経営理念を2年前に社員と一緒に創ったとき、私は、経営者としての事業の方針や社員に望むこと、こうなりたいという夢、一緒にこうなってゆこうというビジョンを静かに熱く話しました。
77歳のパート社員Iさんがいました。私は、同友会で理念を創るときの宿題を社員にも出しました。彼は、PCができないので、手書きで用紙いっぱい書いて、書ききれないから裏にまで書いてきました。それを発表するときの彼は真剣そのものでした。彼は、幾度となく、「私は、社長の考えに賛成して最後までついていきます」と言ってくれました。その言葉は他の社員にもよい影響を与えました。

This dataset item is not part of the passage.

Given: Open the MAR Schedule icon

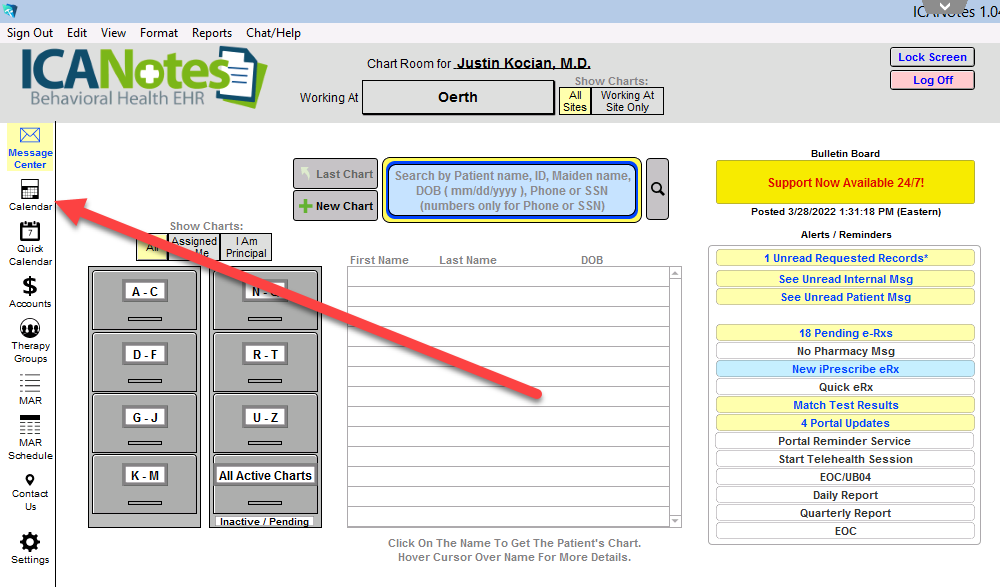Looking at the screenshot, I should (x=30, y=426).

そうして社員全員で作り上げた理念は、一つとなって成長しだしました。理念を社員と共有することで、態度や言葉使いが変わり、雰囲気が良くなり、問題が生じた場合の対処を理念の原点に立ち返ってどうしたらいいのかを自分で考えて解決できるようになりました。顧客に明らかにすることによって、会社が何を考えているのか、どこに向かっていくのかが明確になり安心感と信頼感が生まれてきました。明らかに、その後の顧客は皆笑顔で訪れて下さるようになり、それを社員たちはとてもうれしそうに喜んでいます。

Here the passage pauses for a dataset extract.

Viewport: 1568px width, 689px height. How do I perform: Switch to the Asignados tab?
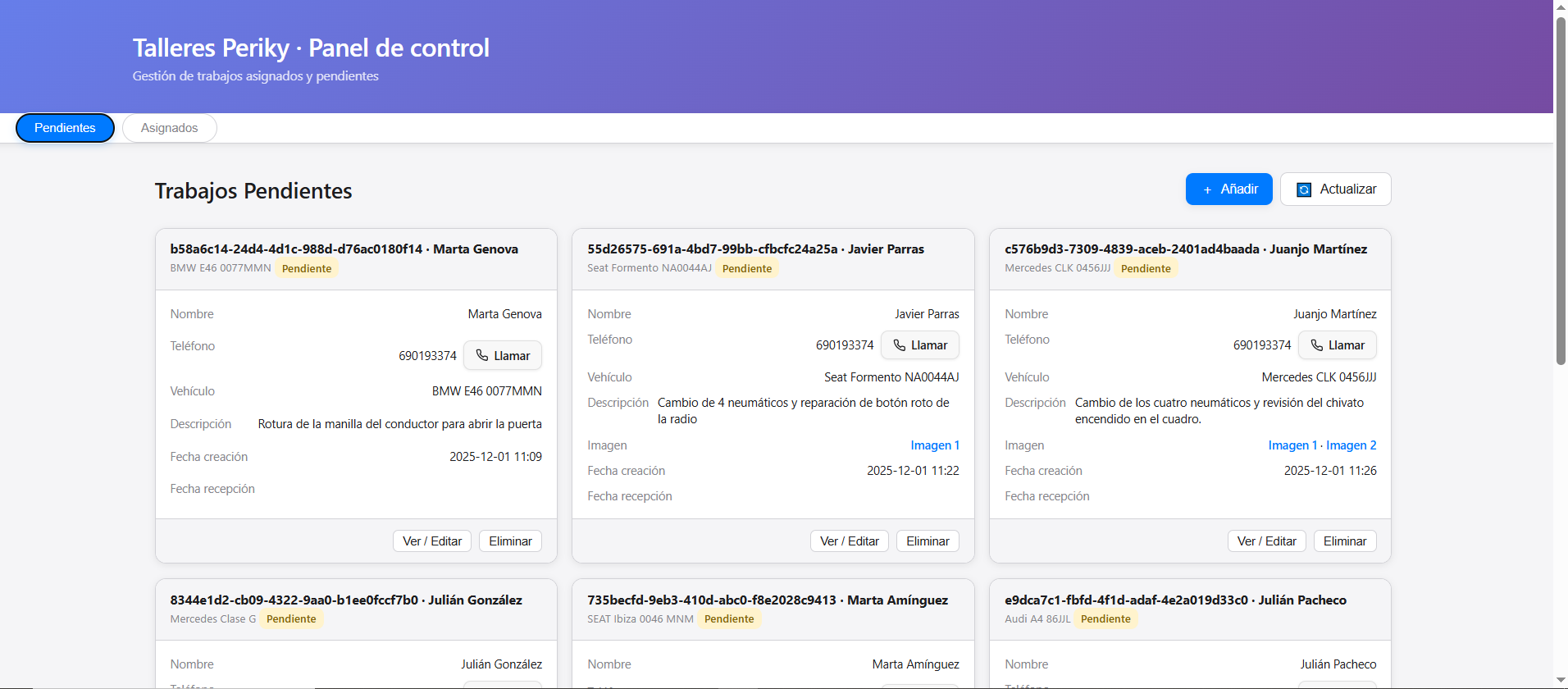click(x=169, y=128)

話しは戻りますが、77歳の彼は10年前に食道がんの大手術をしていました。しかし、とても元気に毎朝出社して、前もって計画した自分の業務を淡々とこなしていました。そんな彼が、今年に入ってから休みがちになりました。そして、先日、突然急逝したとの連絡が入りました。通夜に参列しましたが、会場に入りきらないほどの人々がいて驚きました。彼の人柄を証明していました。後日、ご自宅に弔問に伺い、奥さまとお嬢様二人からお話を伺いました。彼は、2年前に経営理念を創っているころの話を家族に全部話していました。社長はこんな理念を言っている立派な方だとよく聞かされ、娘の仕事の悩みも自分の職場の話を例に出して励ましたそうです。普段は職場では無口なほうで控えめだったから意外な印象でした。毎朝作業着に着替えるのですが、具合が悪いと午前中休み、午後からよくなったら出社すると着替えないでそのまま一日を過ごしていたらしい。亡くなる2日前も「今日仕事に行ったらこれをこうして…」と行くつもりでいたそうだが、血圧が下がっていたので病院に行くように奥様に言われ、病院に言ったら即入院。翌日亡くなられたとのこと。家族から「本当にいい会社で仕事をさせていただいて本人はとても幸せでした」と言われました。

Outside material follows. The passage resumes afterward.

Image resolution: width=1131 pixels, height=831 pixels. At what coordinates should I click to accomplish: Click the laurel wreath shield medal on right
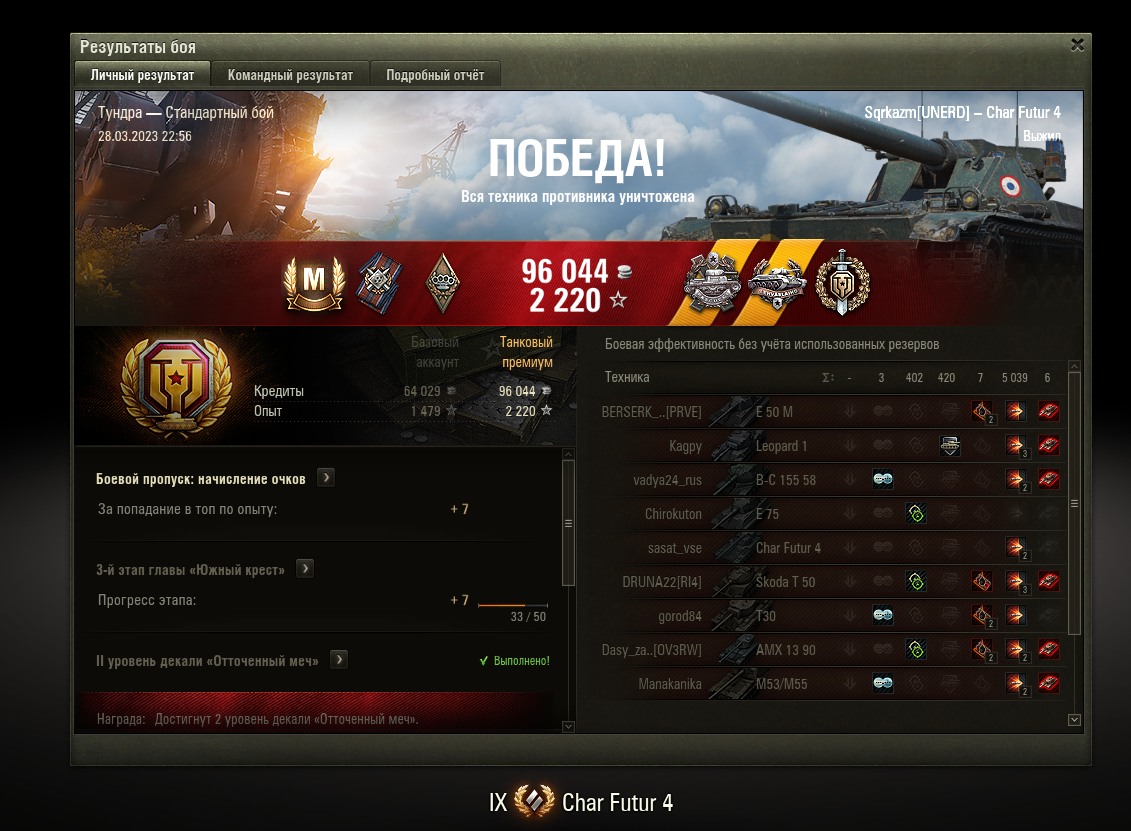(842, 282)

社員が、経営者を信頼して家族に自慢気に話し、仕事にやりがいと生きがいをもって生涯を閉じた。そのようなご主人や父を誇りに思っている姿を見ることができました。 私は、とても大切な事を彼を通して学びました。それはまだ言葉ではうまく言い表せませんが、経営者として経営理念を創ってよかったなと改めて思いました。それが社員の人生を変え、その家族をも影響を受け、人を幸せに導くものだということを知りました。